On another occasion, we travelled with a friend on the London underground. It is a stressful way to travel at the best of times and my father was on full alert. My friend was standing at the end of the carriage, an open window behind her, looking out into the open window of the next carriage. As the train moved, the wind between the open windows caught her hair, swinging it up. "YOUR HAIR IS FLYING!" screamed my father. "It will get caught in the tunnel! Death and murder - terrible!"
There have been less stressful moments. My father is fascinated by the bins in London. "What does 'general waste' mean? What is 'mixed recycling'?" We spent a day on the London Eye and seeing various other tourist places and when asked what his favourite part of the day was, he mentioned the bins with some fondness and compassion.
At Tesco, I asked him what he'd like. He asked me the price of each item and converted it into Indian Rupees. The pound is incredibly strong versus the rupee, so my father was feeling faint, as he converted each item into eye watering rupees. He ended up picking up a selection of free leaflets for Tesco Mobile Insurance and Tesco Home Insurance. "What do you want with these?" I asked him. "They're very colourful. I will give them to your mother," he said. He was fascinated and pleased that London had a free morning and evening newspaper including various free magazines and never failed to collect them all with a smile on his lips. My poor mother, I thought, who will be receiving as gifts from London a large bag full of Tesco brochures, catalogues and free London newspapers.
My neighbours fell in love with my father, not for the most rational of reasons. They found his deafness and his communication in sign language unique and endearing. "How sweet your father is, he is deaf," one said, slightly aimlessly. Nevertheless, their interest gave my brother and me some respite and it felt warm and kind. They wanted to learn sign language, each time saying to me, "Do that sign again," or "Tell me what he is saying now," or "Can you tell him this?" or "How do you say this in sign language?" My feelings about my father being patronised - seen as a delightful child with his sign language tricks - were contradicted with the reality that my father loved all the attention he got and wanted to see more of the neighbours. My father, because he cannot hear, cut off from most conversations, always the tourist, wherever he is.
Hard water doesn't exist in Mumbai so my dad had never come across limescale. Seeing the encrusted limescale in my electric kettle alarmed my father greatly. "Poison!" exclaimed my father and proceeded to try to wash the electric kettle with vigour.
On our bus journey to my home one day, my father did not want to sit on the top deck of the bus as we usually did. His knees were hurting from the trip to St. Paul's. He is getting old. We sat on the more crowded bottom deck. He was a little suspicious of an old Somalian man with a wispy beard in a red and white long dress - a sort of religious garb, I suppose. My father signed to me suspiciously and surreptitiously, "Is he a good man? Or a bad man? Or a religious sadhu?" Without being racist, my father was simply showing me his bewilderment with the multicultural London we are all thrown together in, which, to the outsider, appears chaotic and unsettled.
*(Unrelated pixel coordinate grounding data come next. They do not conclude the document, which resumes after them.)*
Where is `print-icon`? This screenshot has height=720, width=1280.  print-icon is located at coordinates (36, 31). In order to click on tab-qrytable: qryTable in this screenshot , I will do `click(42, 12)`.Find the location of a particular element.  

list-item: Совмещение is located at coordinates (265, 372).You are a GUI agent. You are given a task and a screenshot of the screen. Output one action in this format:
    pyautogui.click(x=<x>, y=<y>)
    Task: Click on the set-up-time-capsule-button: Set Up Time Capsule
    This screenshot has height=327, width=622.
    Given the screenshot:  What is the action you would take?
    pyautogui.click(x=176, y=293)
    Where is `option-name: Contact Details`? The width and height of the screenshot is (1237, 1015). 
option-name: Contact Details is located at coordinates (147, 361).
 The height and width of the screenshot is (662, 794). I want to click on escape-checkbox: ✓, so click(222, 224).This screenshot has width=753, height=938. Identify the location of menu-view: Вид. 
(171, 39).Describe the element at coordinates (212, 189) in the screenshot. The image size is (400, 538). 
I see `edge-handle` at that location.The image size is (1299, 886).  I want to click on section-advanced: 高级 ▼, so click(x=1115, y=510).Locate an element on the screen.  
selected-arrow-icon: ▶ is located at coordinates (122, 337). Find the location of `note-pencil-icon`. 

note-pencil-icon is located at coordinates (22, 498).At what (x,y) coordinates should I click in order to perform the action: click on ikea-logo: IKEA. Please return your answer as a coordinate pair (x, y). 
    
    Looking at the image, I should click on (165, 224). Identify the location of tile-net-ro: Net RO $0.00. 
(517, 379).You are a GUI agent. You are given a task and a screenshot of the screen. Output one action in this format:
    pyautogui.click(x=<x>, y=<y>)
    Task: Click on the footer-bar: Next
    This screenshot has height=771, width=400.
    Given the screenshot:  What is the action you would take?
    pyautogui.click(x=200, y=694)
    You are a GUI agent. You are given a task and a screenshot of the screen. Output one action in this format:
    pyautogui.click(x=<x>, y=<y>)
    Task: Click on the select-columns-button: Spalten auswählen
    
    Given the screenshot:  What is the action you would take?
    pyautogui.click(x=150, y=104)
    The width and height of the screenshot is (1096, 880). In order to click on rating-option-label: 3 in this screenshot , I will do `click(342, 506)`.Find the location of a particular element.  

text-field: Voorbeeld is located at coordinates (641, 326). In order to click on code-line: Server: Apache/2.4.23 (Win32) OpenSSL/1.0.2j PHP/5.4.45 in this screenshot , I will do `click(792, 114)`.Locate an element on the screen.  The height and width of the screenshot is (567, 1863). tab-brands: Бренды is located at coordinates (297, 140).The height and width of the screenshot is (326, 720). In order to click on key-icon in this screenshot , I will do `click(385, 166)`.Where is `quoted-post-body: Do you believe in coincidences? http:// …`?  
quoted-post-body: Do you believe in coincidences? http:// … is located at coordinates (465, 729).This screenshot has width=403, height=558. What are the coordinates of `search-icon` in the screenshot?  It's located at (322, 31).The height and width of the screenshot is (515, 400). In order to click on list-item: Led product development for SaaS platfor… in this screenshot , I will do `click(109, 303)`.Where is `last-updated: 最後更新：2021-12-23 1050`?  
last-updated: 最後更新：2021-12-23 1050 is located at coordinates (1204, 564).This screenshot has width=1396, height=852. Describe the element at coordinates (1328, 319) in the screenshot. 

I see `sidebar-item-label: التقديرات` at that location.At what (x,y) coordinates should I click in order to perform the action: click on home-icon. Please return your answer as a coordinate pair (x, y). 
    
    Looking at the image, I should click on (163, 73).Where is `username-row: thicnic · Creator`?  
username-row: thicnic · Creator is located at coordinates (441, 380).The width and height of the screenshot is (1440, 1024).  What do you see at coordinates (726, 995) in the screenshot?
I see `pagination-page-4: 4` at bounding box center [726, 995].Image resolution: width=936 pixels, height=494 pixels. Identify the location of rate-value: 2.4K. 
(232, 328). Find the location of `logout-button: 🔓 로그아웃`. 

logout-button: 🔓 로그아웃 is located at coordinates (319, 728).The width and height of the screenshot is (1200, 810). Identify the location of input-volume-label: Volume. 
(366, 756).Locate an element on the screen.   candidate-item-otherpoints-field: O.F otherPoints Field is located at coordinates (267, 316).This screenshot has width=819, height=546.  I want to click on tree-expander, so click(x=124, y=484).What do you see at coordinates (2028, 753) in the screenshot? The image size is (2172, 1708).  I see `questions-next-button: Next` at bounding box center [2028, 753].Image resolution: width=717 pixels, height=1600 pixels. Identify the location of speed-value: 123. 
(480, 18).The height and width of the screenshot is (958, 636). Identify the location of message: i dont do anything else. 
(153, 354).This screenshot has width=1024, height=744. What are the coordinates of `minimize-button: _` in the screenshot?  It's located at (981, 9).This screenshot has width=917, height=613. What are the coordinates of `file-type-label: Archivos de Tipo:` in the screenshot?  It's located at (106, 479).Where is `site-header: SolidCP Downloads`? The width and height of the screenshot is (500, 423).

When there was a delay on the underground he declared to me, "Ask the man next to you why this train is so slow." I refused, explaining that people don't chat to strangers on the tube. He asked me why people don't talk to each other in the underground. "What would happen?" he asked. "What would happen if you talked instead of staying silent?" My father isn't completely silent. However, most of his communication is via sign language. I did wonder - what would his life have been, what would our lives have been if he talked, like most other people's fathers did. What would happen if he wasn't condemned to silence?